• Activity list
**A)** Answer these questions from the perl_lexer documentation:
(i) Which two readings of `/` does the lexer tell apart?
(ii) Which type keeps line and column information?
(iii) In the basic tokenization code, which keyword is the first token?
**B)** Proceed with the perl_lexer documentation, starting right after its final line.

• Source document
Skip to main content

Crate perl_lexer

Crate perl_lexer 

Source
Expand description

Context-aware Perl lexer with mode-based tokenization

This crate provides a high-performance lexer for Perl that handles the inherently context-sensitive nature of the language. The lexer uses a mode-tracking system to correctly disambiguate ambiguous syntax like / (division vs. regex) and properly parse complex constructs like heredocs, quote-like operators, and nested delimiters.

§Architecture

The lexer is organized around several key concepts:

  • Mode Tracking: LexerMode tracks whether the parser expects a term or an operator, enabling correct disambiguation of context-sensitive tokens.
  • Checkpointing: LexerCheckpoint and Checkpointable support incremental parsing by allowing the lexer state to be saved and restored.
  • Budget Limits: Protection against pathological input with configurable size limits for regex patterns, heredoc bodies, and delimiter nesting depth.
  • Position Tracking: Position maintains line/column information for error reporting and LSP integration.
  • Unicode Support: Full Unicode identifier support following Perl 5.14+ semantics.

§Usage

§Basic Tokenization

use perl_lexer::{PerlLexer, TokenType};

let mut lexer = PerlLexer::new("my $x = 42;");
let tokens = lexer.collect_tokens();

// First token is the keyword `my`
assert!(matches!(&tokens[0].token_type, TokenType::Keyword(k) if &**k == "my"));
// Tokens include variables, operators, literals, and EOF
assert!(matches!(&tokens.last().map(|t| &t.token_type), Some(TokenType::EOF)));

§Context-Aware Parsing

The lexer automatically tracks context to disambiguate operators:

use perl_lexer::{PerlLexer, TokenType};

// Division operator (after a term)

• Data excerpt
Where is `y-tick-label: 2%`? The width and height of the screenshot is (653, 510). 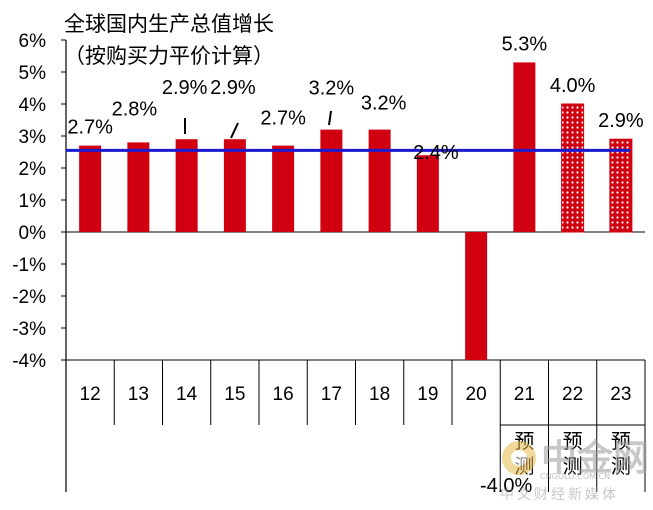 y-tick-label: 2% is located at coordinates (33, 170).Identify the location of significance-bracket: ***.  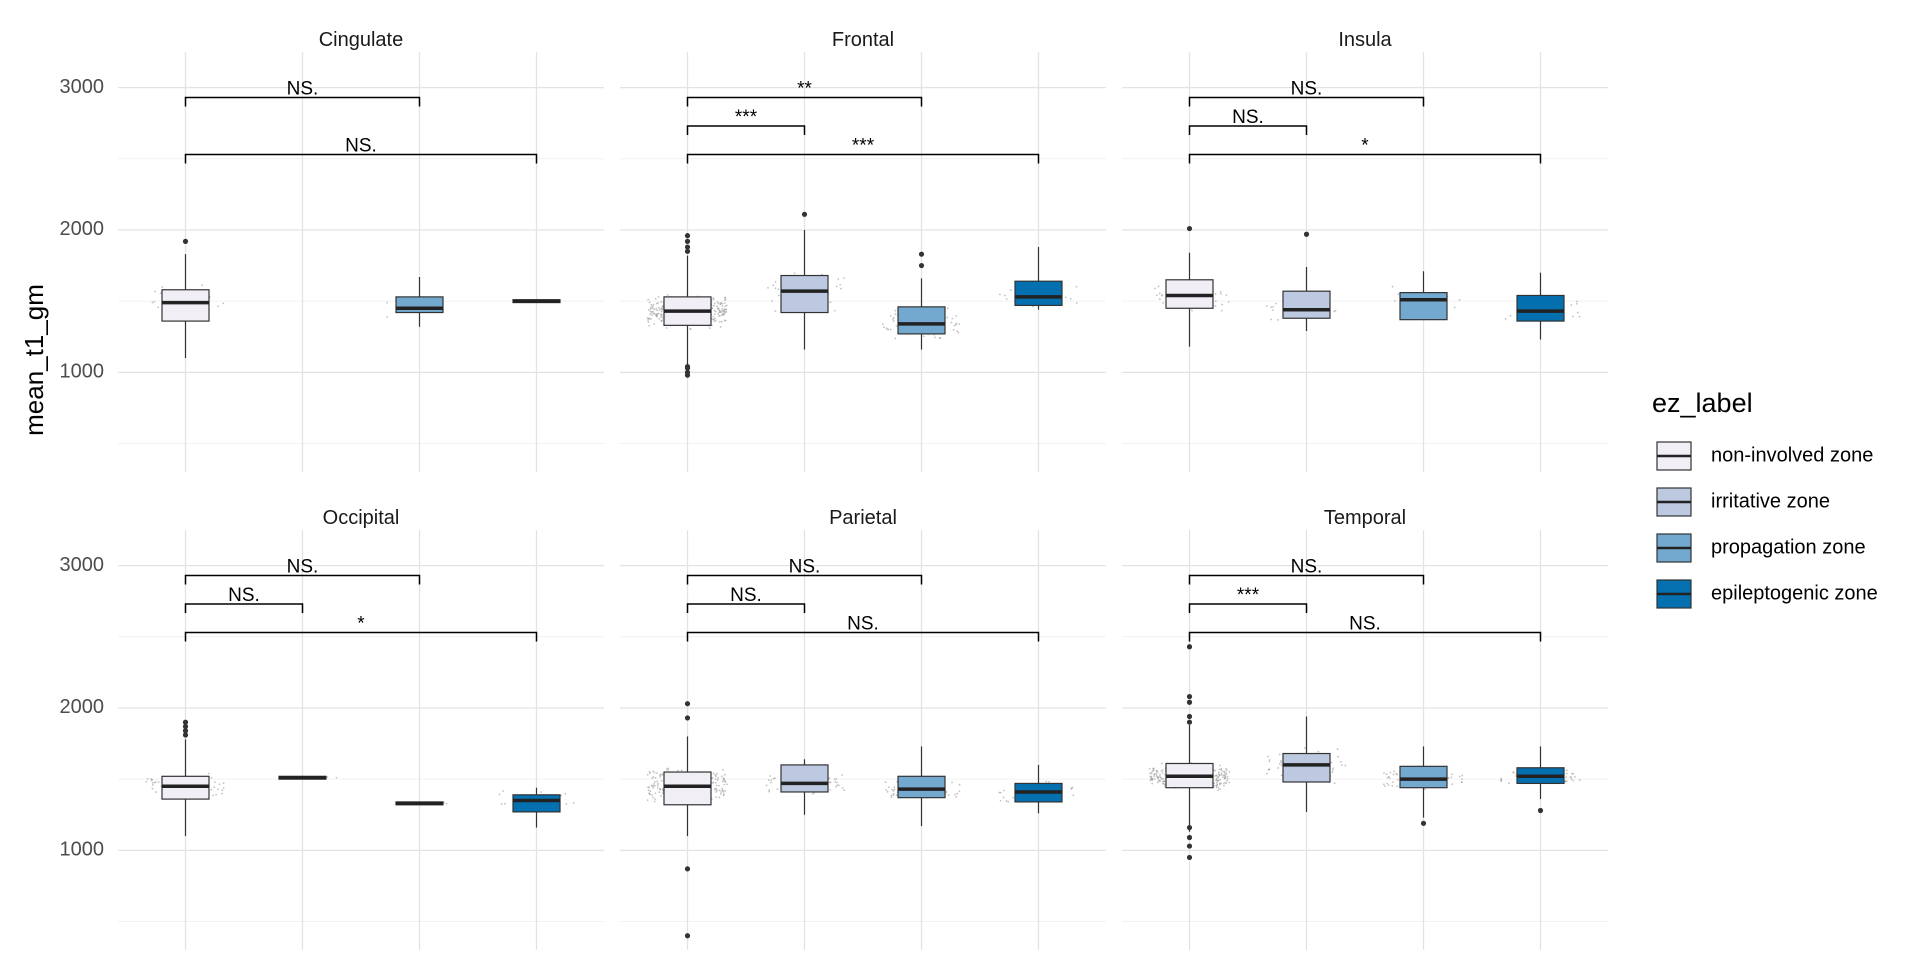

• Answers to this exercise
**A)**
(i) Division and regex.
(ii) `Position`.
(iii) `my`.

**B)**
let mut lexer = PerlLexer::new("42 / 2");
// Regex operator (at start of expression)
let mut lexer2 = PerlLexer::new("/pattern/");

§Checkpointing for Incremental Parsing

use perl_lexer::{PerlLexer, Checkpointable};

let mut lexer = PerlLexer::new("my $x = 1;");
let checkpoint = lexer.checkpoint();

// Parse some tokens
let _ = lexer.next_token();

// Restore to checkpoint
lexer.restore(&checkpoint);

§Configuration Options

use perl_lexer::{PerlLexer, LexerConfig};

let config = LexerConfig {
    parse_interpolation: true,  // Parse string interpolation
    track_positions: true,      // Track line/column positions
    max_lookahead: 1024,        // Maximum lookahead for disambiguation
};

let mut lexer = PerlLexer::with_config("my $x = 1;", config);

§Context Sensitivity Examples

Perl’s grammar is highly context-sensitive. The lexer handles these cases:

  • Division vs. Regex: / is division after terms, regex at expression start
  • Modulo vs. Hash Sigil: % is modulo after terms, hash sigil at expression start
  • Glob vs. Exponent: ** can be exponentiation or glob pattern start
  • Defined-or vs. Regex: // is defined-or after terms, regex at expression start
  • Heredoc Markers: << can be left shift, here-doc, or numeric less-than-less-than

§Budget Limits

To prevent hangs on pathological input, the lexer enforces these limits:

  • MAX_REGEX_BYTES: 64KB maximum for regex patterns
  • MAX_HEREDOC_BYTES: 256KB maximum for heredoc bodies
  • MAX_DELIM_NEST: 128 levels maximum nesting depth for delimiters

When limits are exceeded, the lexer emits an UnknownRest token preserving all previously parsed symbols, allowing continued analysis.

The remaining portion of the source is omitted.